We didn’t change the tires. Didn’t so much as bleed the brakes. We just filled the tank and went, leaving Tanner, the track, and the gray Mojave behind. Tanner says FM focused on making the car feel as factory as possible by trying to keep vibrations at bay, but there’s no hiding that V-8. Shuffling through Los Angeles gridlock, the stiff clutch and antisocial idle conspire to make it feel like you’re wrestling a stock car down I-5. It’s glorious and hateful in equal heaps.
Everything works. The air-conditioning, the heated seats, the navigation, even the blind-spot warning system all function as you’d expect. But there’s driveline shudder and engine heat, the vague smell of hydrocarbons. After an hour of lurching through traffic, your left thigh burns with the effort of working the clutch, but when the sea of Prius commuters parts and there’s an open stretch of freeway ahead, every bit is worth it. Put the throttle on the floor and the world melts, taking your meager complaints with it.
As famous as it is, seeing Angeles Crest in the flesh is always a treat: the writhing asphalt, the looming mountains, and Los Angeles splayed out beneath. Cruel weather followed us up the mountain. What began as thin mist shifted to cold rain and snow, the temperature parked at a nick above freezing. Seeing the road doused like that, the ground soaked through and the hills lush, the ridges sugar white, was something else entirely: a reminder that there is no such thing as sports-car weather. So often, the only thing stopping you from getting out and going is you. It should have been terrifying, that much power in a rear-wheel-drive car with no traction or stability control, the pavement half a breath from ice, but it wasn’t.
Treat the throttle with respect, squeeze it open, and the roadster explodes forward. The miracle is how it hasn’t lost any of its playfulness despite wielding nearly three times the power. Everything that makes the fourth-generation MX-5 brilliant hasn’t been dulled by the addition of that sledgehammer engine. If anything, it all shines a little brighter. Nothing about the car feels overmatched or unwieldy. It makes you wonder why no factory sells something like it, why the world’s V-8s find themselves chained to sprawling, heavy sports cars.
The air was cold and damp, the windshield splattered with falling snow and mist from the roadside waterfalls. Hikers who’d come to admire the rare snowfall stared from beneath the hoods of their parkas, not quite sure what to do with the sight and sound of this car, or with me, waving like a fool through the open top. With so much rain, the hills broke loose and tumbled down onto the road here and there, scatterings of rocks and pebbles and mud on the pavement.

> [RECORD EXCERPTS]
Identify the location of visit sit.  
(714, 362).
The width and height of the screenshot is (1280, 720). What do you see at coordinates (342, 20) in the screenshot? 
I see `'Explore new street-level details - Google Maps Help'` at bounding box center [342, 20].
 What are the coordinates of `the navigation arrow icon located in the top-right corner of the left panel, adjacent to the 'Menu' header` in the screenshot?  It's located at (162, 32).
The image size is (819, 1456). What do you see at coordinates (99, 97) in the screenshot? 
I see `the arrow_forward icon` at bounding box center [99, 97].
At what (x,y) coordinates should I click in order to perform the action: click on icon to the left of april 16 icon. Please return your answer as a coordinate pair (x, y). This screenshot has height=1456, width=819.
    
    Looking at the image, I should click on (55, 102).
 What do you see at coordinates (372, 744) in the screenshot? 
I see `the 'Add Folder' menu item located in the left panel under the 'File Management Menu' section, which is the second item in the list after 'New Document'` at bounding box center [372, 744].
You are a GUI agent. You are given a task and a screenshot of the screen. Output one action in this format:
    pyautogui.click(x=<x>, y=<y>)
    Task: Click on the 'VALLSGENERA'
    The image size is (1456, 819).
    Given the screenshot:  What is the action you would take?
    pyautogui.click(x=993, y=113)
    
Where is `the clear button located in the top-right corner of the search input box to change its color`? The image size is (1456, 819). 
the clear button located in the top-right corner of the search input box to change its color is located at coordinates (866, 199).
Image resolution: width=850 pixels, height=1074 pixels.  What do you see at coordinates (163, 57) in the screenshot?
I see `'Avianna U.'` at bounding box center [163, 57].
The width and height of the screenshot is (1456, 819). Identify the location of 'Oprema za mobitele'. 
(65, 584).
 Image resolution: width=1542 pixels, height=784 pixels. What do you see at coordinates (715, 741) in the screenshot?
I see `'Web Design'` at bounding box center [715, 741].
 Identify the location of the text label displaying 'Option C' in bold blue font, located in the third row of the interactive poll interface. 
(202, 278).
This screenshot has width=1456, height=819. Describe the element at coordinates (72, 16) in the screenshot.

> [EXERCISES TO COMPLETE]
- a) Summarize the passage about driving the V-8 MX-5 in two sentences.
- b) List every car feature that the passage about driving the V-8 MX-5 says functions as you'd expect.

> [RESULTS FOR EACH TASK]
- a) After leaving the Mojave, the V-8 roadster's stiff clutch, rough idle, engine heat and driveline shudder made Los Angeles traffic hard work, but open freeway made every bit of it worthwhile. On a cold, rain- and snow-soaked Angeles Crest, the car had no traction or stability control, yet it wasn't terrifying and kept all its playfulness despite nearly three times the power.

- b)
- Air-conditioning
- Heated seats
- Navigation
- Blind-spot warning system